#### To do
[A] Answer these questions about the PostgreSQL mailing-list thread:
(i) To what value does the reply suggest setting the statistics on the productlistid and typeid columns?
(ii) Which PostgreSQL version and operating system are listed under the system specs?
(iii) What total runtime does the query plan report?
[B] Write the next part of the PostgreSQL mailing-list thread, picking up right after its final line.

#### Quoted text
╔══

What happens if you:

alter table test alter column productlistid set statistics 150;
alter table test alter column typeid set statistics 150;
explain analyze select * from test where (productlistid=3 and typeid=9);

Sincerely,

Joshua D. Drake


>
>
>           test
> -------------------------
>  id            | integer
>  partnumber    | character varying(32)
>  productlistid | integer
>  typeid        | integer
>
>
> Indexes:
> "test_productlistid" btree (productlistid)
> "test_typeid" btree (typeid)
> "test_productlistid_typeid" btree (productlistid, typeid)
>
>
> explain analyze select * from test where (productlistid=3 and typeid=9);
>
>                               QUERY PLAN
> -----------------------------------------------------------------------
>  Seq Scan on test  (cost=0.00..96458.27 rows=156194 width=725) (actual
> time=516.459..41930.250 rows=132528 loops=1)
>    Filter: ((productlistid = 3) AND (typeid = 9))
>  Total runtime: 41975.154 ms
> (3 rows)
>
>
> System specs:
> PostgreSQL 7.4.2 on RedHat 9
> dual AMD Athlon 2GHz processors
> 1 gig memory
> mirrored 7200 RPM IDE disks
>
>
> On Fri, 10 Jun 2005, John A Meinel wrote:
>
>> Clark Slater wrote:
>>
>>> Hi-
>>>
>>> Would someone please enlighten me as
>>> to why I'm not seeing a faster execution
>>> time on the simple scenario below?

╚══

#### Information supplied
╔══

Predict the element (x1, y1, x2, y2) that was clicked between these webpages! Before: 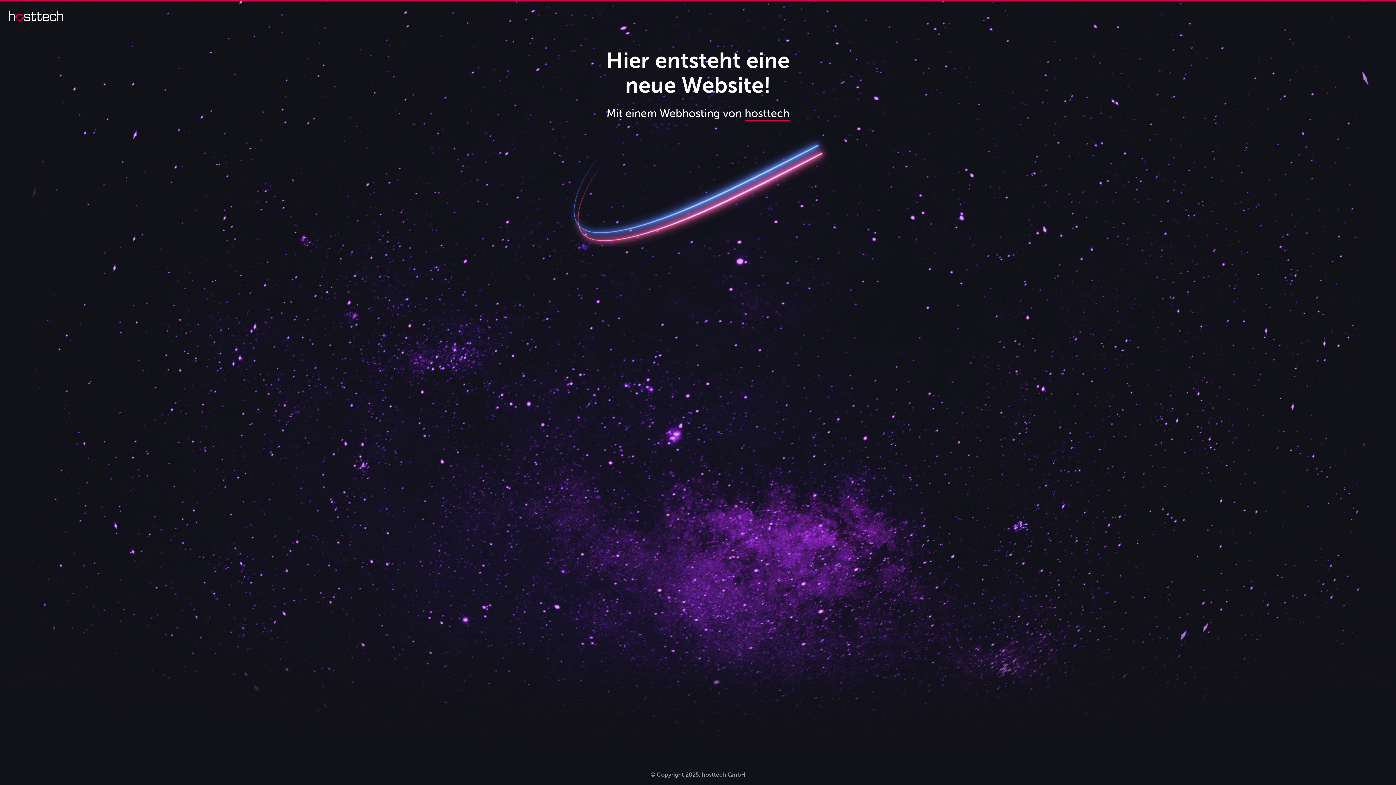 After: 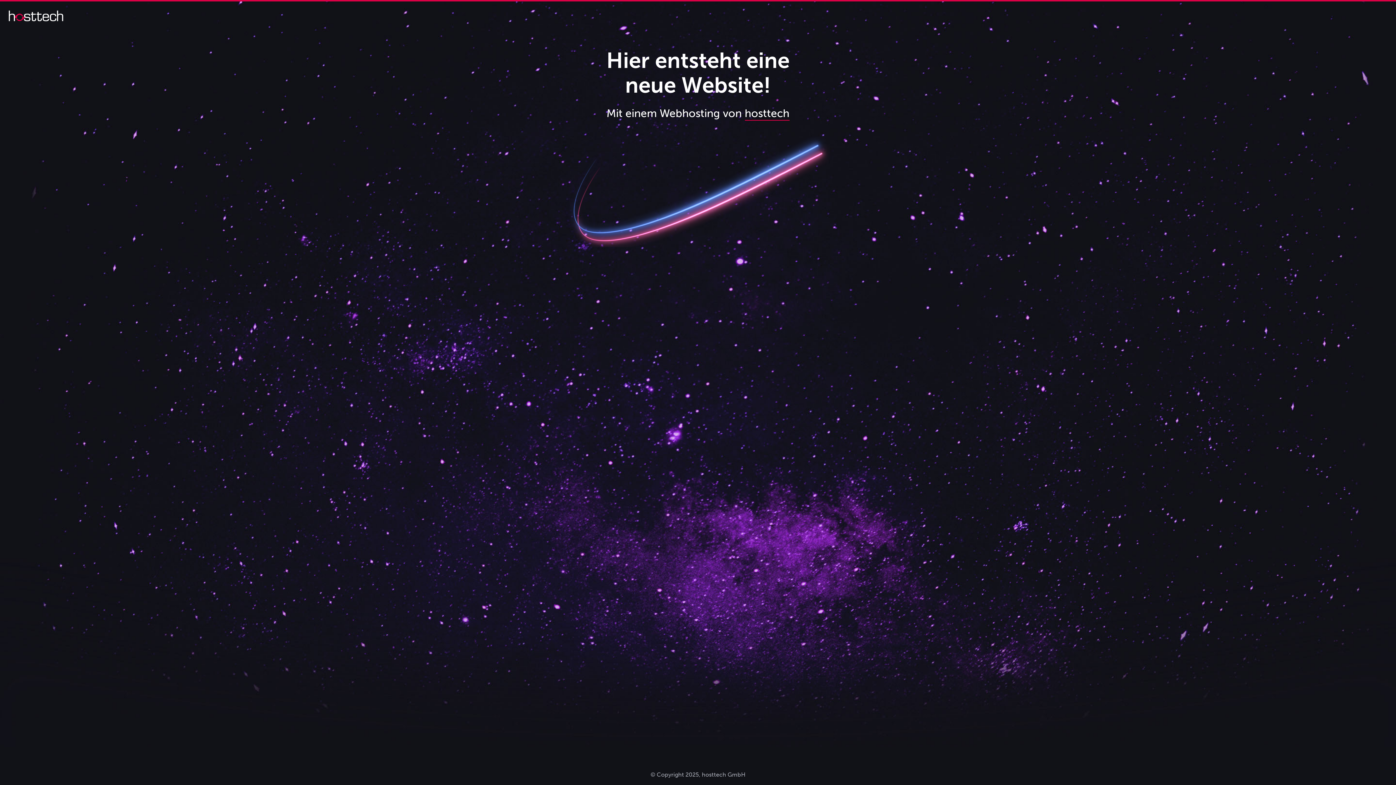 Action: label: hosttech bbox: (744, 106, 789, 120)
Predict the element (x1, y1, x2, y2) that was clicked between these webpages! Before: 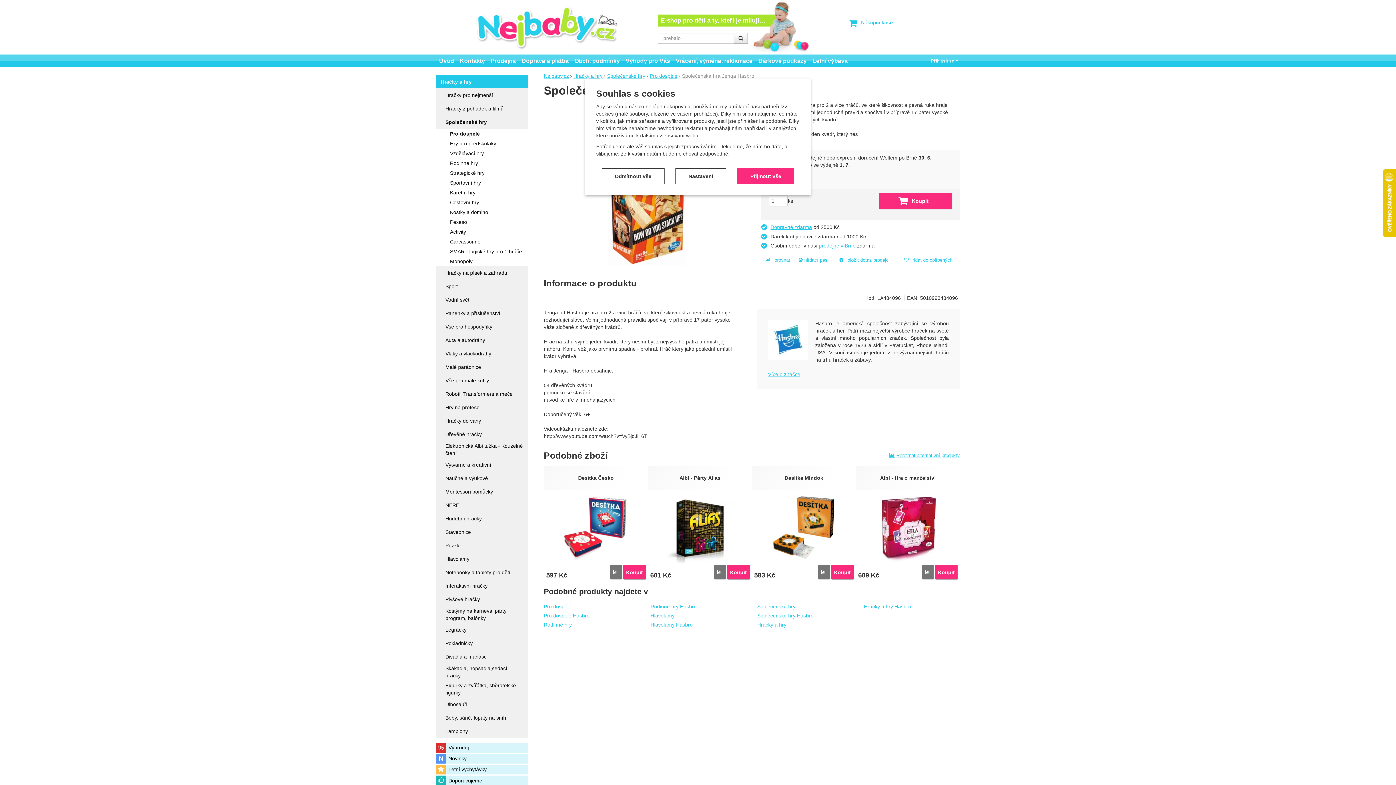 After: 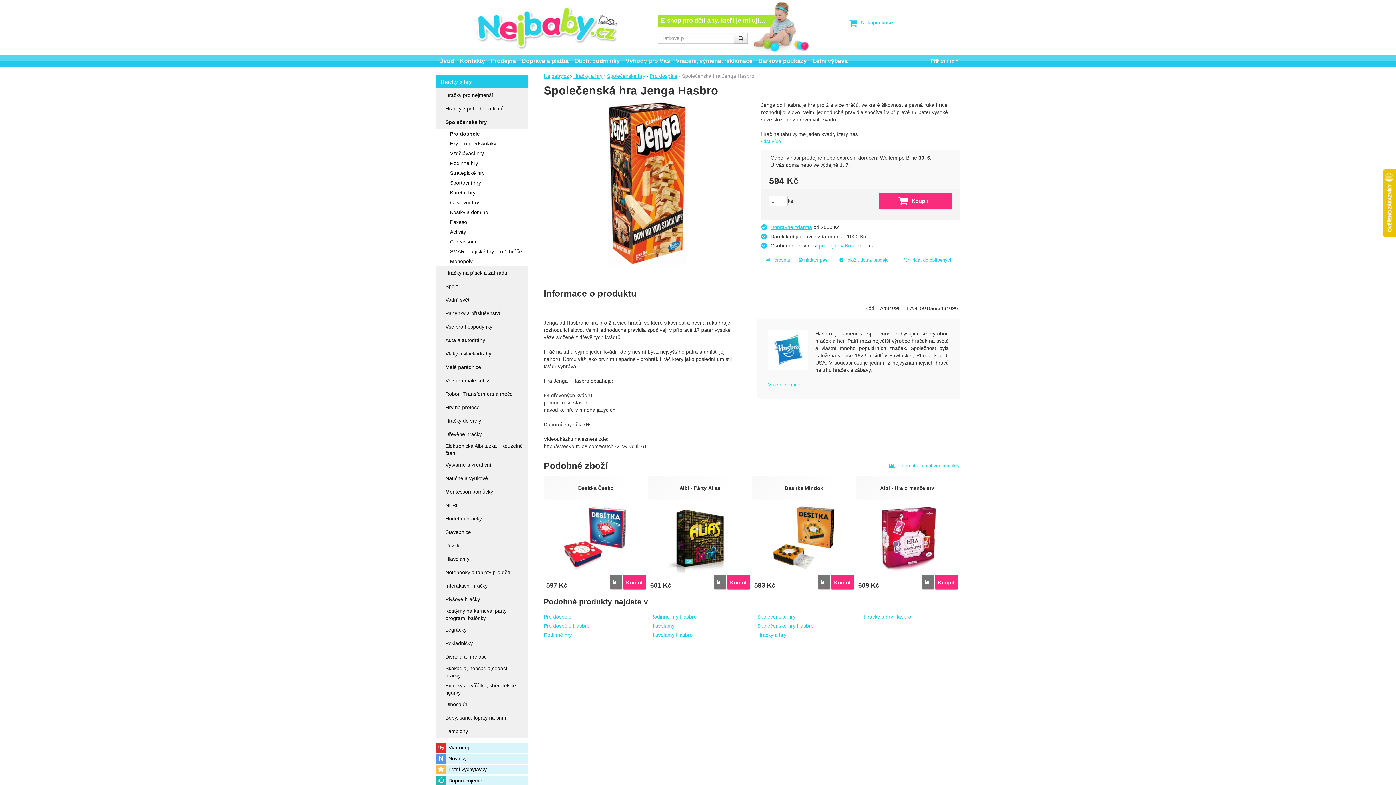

╚══

#### Answers for the tasks
[A]
(i) 150
(ii) PostgreSQL 7.4.2 on RedHat 9
(iii) 41975.154 ms

[B]
>>>
>>> there are 412,485 rows in the table and the
>>> query matches on 132,528 rows, taking
>>> almost a minute to execute.  vaccuum
>>> analyze was just run.
>>
>>
>> Well, if you are matching 130k out of 400k rows, then a sequential scan
>> is certainly prefered to an index scan. And then you have to sort those
>> 130k rows by partnumber. This *might* be spilling to disk depending on
>> what your workmem/sortmem is set to.
>>
>> I would also say that what you would really want is some way to get the
>> whole thing from an index. And I think the way to do that is:
>>
>> CREATE INDEX test_partnum_listid_typeid_idx ON
>>     test(partnumber, productlistid, typeid);
>>
>> VACUUM ANALYZE test;
>>
>> EXPLAIN ANALYZE SELECT * FROM test
>>     WHERE productlistid=3 AND typeid=9
>>     ORDER BY partnumber, productlistid, typeid
>>     LIMIT 15
>> ;
>>
>> The trick is that you have to match the order by exactly with the index,
>> so the planner realizes it can do an indexed lookup to get the
>> information.
>>
>> You could also just create an index on partnumber, and see how that
>> affects your original query. I think the planner could use an index
>> lookup on partnumber to get the ordering correct. But it will have to do
>> filtering after the fact based on productlistid and typeid.
>> With my extended index, I think the planner can be smarter and lookup
>> all 3 by the index.
>>
>>>
>>> Thanks!
>>> Clark
>>
>>
>> Good luck,
>> John
>> =:->
>>
>
> ---------------------------(end of broadcast)---------------------------
> TIP 2: you can get off all lists at once with the unregister command
>    (send "unregister YourEmailAddressHere" to majordomo@postgresql.org)


--
Your PostgreSQL solutions provider, Command Prompt, Inc.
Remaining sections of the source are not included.